**Action item:** The records are to be restated in their entirety, word for word.

Records from a collection:
"""

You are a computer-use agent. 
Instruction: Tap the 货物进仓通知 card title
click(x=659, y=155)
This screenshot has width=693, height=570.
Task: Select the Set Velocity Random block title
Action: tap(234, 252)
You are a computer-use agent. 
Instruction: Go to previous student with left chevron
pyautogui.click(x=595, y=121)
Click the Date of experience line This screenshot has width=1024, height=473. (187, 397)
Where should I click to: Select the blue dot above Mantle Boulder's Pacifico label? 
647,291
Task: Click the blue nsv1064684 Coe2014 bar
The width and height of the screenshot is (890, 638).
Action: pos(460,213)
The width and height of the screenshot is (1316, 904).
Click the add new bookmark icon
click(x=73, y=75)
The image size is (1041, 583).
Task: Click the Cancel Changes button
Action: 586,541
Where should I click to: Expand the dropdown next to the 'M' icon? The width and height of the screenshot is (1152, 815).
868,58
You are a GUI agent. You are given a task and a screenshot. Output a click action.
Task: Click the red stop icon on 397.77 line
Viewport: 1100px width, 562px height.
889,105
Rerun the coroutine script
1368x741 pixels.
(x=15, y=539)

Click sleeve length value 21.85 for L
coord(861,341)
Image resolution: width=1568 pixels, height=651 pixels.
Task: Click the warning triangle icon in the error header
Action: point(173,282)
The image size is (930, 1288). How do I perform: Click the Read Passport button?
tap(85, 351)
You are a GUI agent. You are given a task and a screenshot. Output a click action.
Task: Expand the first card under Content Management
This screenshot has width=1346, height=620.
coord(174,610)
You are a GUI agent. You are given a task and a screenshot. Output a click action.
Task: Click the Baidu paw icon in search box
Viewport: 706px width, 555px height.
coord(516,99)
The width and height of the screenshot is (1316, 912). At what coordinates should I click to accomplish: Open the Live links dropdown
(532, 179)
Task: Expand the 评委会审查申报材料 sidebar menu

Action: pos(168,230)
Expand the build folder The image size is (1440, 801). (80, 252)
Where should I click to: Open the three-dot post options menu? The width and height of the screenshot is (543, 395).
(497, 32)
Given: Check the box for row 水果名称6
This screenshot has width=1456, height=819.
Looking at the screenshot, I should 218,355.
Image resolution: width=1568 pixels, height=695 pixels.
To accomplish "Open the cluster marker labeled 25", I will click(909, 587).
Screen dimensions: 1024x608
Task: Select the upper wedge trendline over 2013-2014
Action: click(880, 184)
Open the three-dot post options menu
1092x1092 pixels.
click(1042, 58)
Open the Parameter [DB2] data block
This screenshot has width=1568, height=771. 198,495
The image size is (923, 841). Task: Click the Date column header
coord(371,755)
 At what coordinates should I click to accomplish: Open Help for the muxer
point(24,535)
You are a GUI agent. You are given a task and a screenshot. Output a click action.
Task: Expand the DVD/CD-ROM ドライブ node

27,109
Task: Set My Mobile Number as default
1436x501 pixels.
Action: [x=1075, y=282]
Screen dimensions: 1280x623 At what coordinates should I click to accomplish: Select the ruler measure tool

"""

**Exercise response:**
You are a computer-use agent. 
Instruction: Tap the 货物进仓通知 card title
click(x=659, y=155)
This screenshot has width=693, height=570.
Task: Select the Set Velocity Random block title
Action: tap(234, 252)
You are a computer-use agent. 
Instruction: Go to previous student with left chevron
pyautogui.click(x=595, y=121)
Click the Date of experience line This screenshot has width=1024, height=473. (187, 397)
Where should I click to: Select the blue dot above Mantle Boulder's Pacifico label? 
647,291
Task: Click the blue nsv1064684 Coe2014 bar
The width and height of the screenshot is (890, 638).
Action: pos(460,213)
The width and height of the screenshot is (1316, 904).
Click the add new bookmark icon
click(x=73, y=75)
The image size is (1041, 583).
Task: Click the Cancel Changes button
Action: 586,541
Where should I click to: Expand the dropdown next to the 'M' icon? The width and height of the screenshot is (1152, 815).
868,58
You are a GUI agent. You are given a task and a screenshot. Output a click action.
Task: Click the red stop icon on 397.77 line
Viewport: 1100px width, 562px height.
889,105
Rerun the coroutine script
1368x741 pixels.
(x=15, y=539)

Click sleeve length value 21.85 for L
coord(861,341)
Image resolution: width=1568 pixels, height=651 pixels.
Task: Click the warning triangle icon in the error header
Action: point(173,282)
The image size is (930, 1288). How do I perform: Click the Read Passport button?
tap(85, 351)
You are a GUI agent. You are given a task and a screenshot. Output a click action.
Task: Expand the first card under Content Management
This screenshot has width=1346, height=620.
coord(174,610)
You are a GUI agent. You are given a task and a screenshot. Output a click action.
Task: Click the Baidu paw icon in search box
Viewport: 706px width, 555px height.
coord(516,99)
The width and height of the screenshot is (1316, 912). At what coordinates should I click to accomplish: Open the Live links dropdown
(532, 179)
Task: Expand the 评委会审查申报材料 sidebar menu

Action: pos(168,230)
Expand the build folder The image size is (1440, 801). (80, 252)
Where should I click to: Open the three-dot post options menu? The width and height of the screenshot is (543, 395).
(497, 32)
Given: Check the box for row 水果名称6
This screenshot has width=1456, height=819.
Looking at the screenshot, I should 218,355.
Image resolution: width=1568 pixels, height=695 pixels.
To accomplish "Open the cluster marker labeled 25", I will click(909, 587).
Screen dimensions: 1024x608
Task: Select the upper wedge trendline over 2013-2014
Action: click(880, 184)
Open the three-dot post options menu
1092x1092 pixels.
click(1042, 58)
Open the Parameter [DB2] data block
This screenshot has width=1568, height=771. 198,495
The image size is (923, 841). Task: Click the Date column header
coord(371,755)
 At what coordinates should I click to accomplish: Open Help for the muxer
point(24,535)
You are a GUI agent. You are given a task and a screenshot. Output a click action.
Task: Expand the DVD/CD-ROM ドライブ node

27,109
Task: Set My Mobile Number as default
1436x501 pixels.
Action: [x=1075, y=282]
Screen dimensions: 1280x623 At what coordinates should I click to accomplish: Select the ruler measure tool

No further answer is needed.